See accompanying notes to consolidated financial statements

                                - 5 -         


VALLEY NATIONAL BANCORP
NOTES TO CONSOLIDATED FINANCIAL STATEMENTS
(Unaudited)

1.    Consolidated Financial Statements
The Consolidated Statements of Financial Condition as of June 30,
1994, the Consolidated Statements of Income for the six and three
month periods ended June 30, 1994 and 1993 and the Consolidated
Statements of Cash Flows for the six month periods ended June 30,
1994 and 1993 have been prepared by Valley National Bancorp
("Valley"), without audit.  In the opinion of management, all
adjustments (which included only normal recurring adjustments)
necessary to present fairly Valley's financial position, results of
operations, and cash flows at June 30, 1994 and for all periods
presented have been made.

Certain information and footnote disclosures normally included in
financial statements prepared in accordance with generally accepted
accounting principles have been omitted.  These consolidated
financial statements are to be read in conjunction with the
financial statements and notes thereto included in Valley's
December 31, 1993 Annual Report to Shareholders.

2.   Earnings Per Share

All share and per share amounts have been restated to reflect the
10% stock dividend declared March 22, 1994 to shareholders of
record on April 15, 1994 and payable May 3, 1994.

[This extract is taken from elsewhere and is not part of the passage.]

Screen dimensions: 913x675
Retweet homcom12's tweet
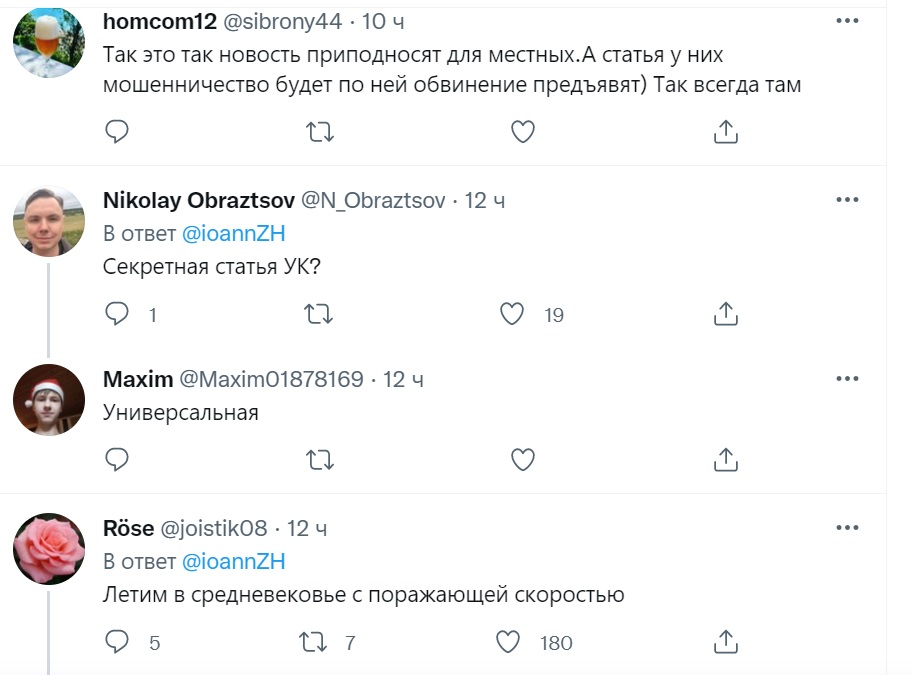click(319, 131)
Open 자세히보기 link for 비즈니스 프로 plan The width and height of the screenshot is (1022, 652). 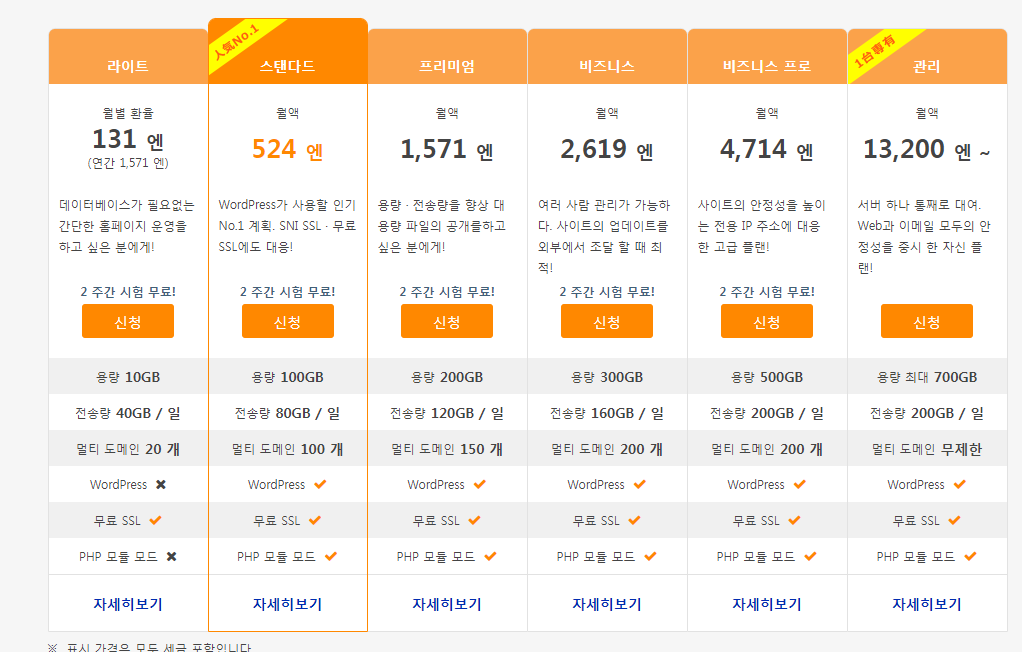point(767,604)
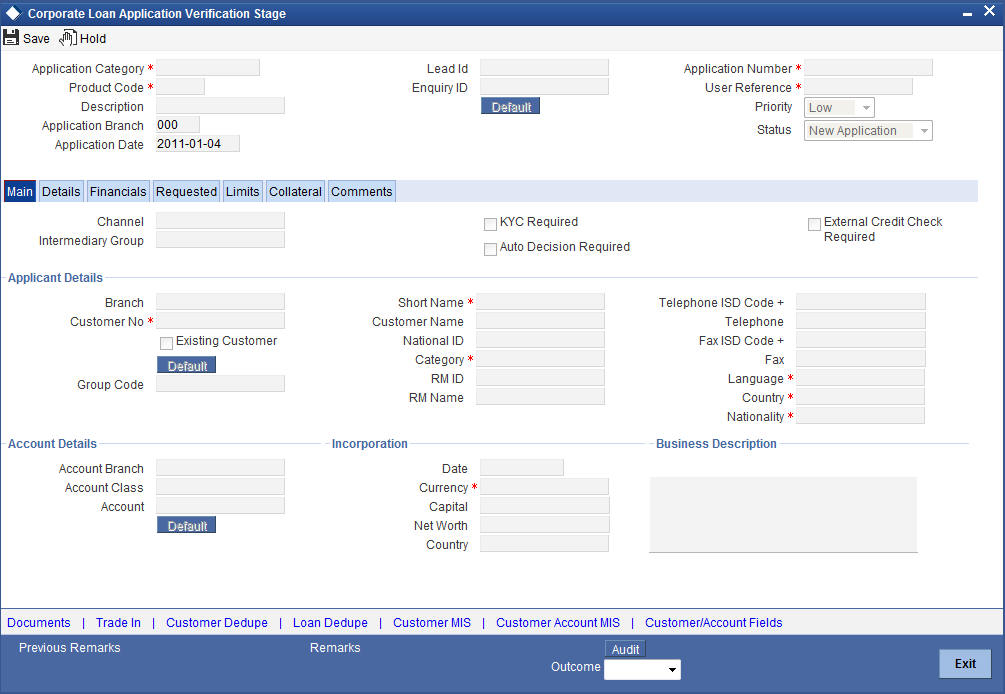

                              - 6 -
                                                 
MANAGEMENT'S DISCUSSION AND ANALYSIS OF FINANCIAL CONDITION AND
RESULTS OF OPERATIONS

Earnings Summary

Valley National Bancorp's (Valley) net income for the three and six
month period ending June 30, 1994 was $13.5 million and $29.0
million, or $0.50 and $1.08 per share, respectively (the 1993 per
share amounts have been restated to give effect to a 10% stock
dividend declared March 22, 1994 to shareholders of record April
15, 1994 and payable May 3, 1994).  This compares with $13.1
million and $27.3 million or $0.50 and $1.04 per share for the same
periods in 1993.
 
The increase in net income is largely attributable to an increase
in net interest income of $1.5 million and $4.2 million or 4.6% and
6.4% over the same periods in 1993.  A reduction in the provision
for possible loan losses of $1.1 million and $1.7 million for the
three and six month periods ending June 30, 1994 as compared to the
same periods in 1993, was substantially offset by decreases in
securities gains, decreases in gains from the sale of mortgage
loans and decreases in mortgage servicing income.  The annualized
return on average assets decreased to 1.68% from 1.72% while the
annualized return on average equity decreased to 21.0% from 23.4%,
for the six months ended June 30, 1994 and 1993, respectively. 
Book value per share amounted to $10.12 at June 30, 1994 compared
with $9.24 per share at June 30, 1993.

Merger Activity

On July 5, 1994, Valley entered into a letter of intent to acquire
Rock Financial Corporation, holding company of Rock Bank.  Rock
Bank, a commercial bank headquartered in North Plainfield, New
Jersey, with total assets at $190 million and five branches, is a
preferred SBA lender, which will introduce a new line of business
to Valley.  A definitive merger agreement is expected to be signed
during August, 1994 and the merger is expected to take place by the
end of 1994 or early 1995 at the latest.

Net Interest Income

Net interest income on a fully tax equivalent basis ("FTE")
increased by $1.9 million and $4.8 million or 5.4% and
6.9%, respectively, for the quarter and six months ended June 30,
1994 compared to the same periods in 1993.  The increase was due
primarily to the decrease in interest rates on interest bearing
deposit accounts and increased loan volume.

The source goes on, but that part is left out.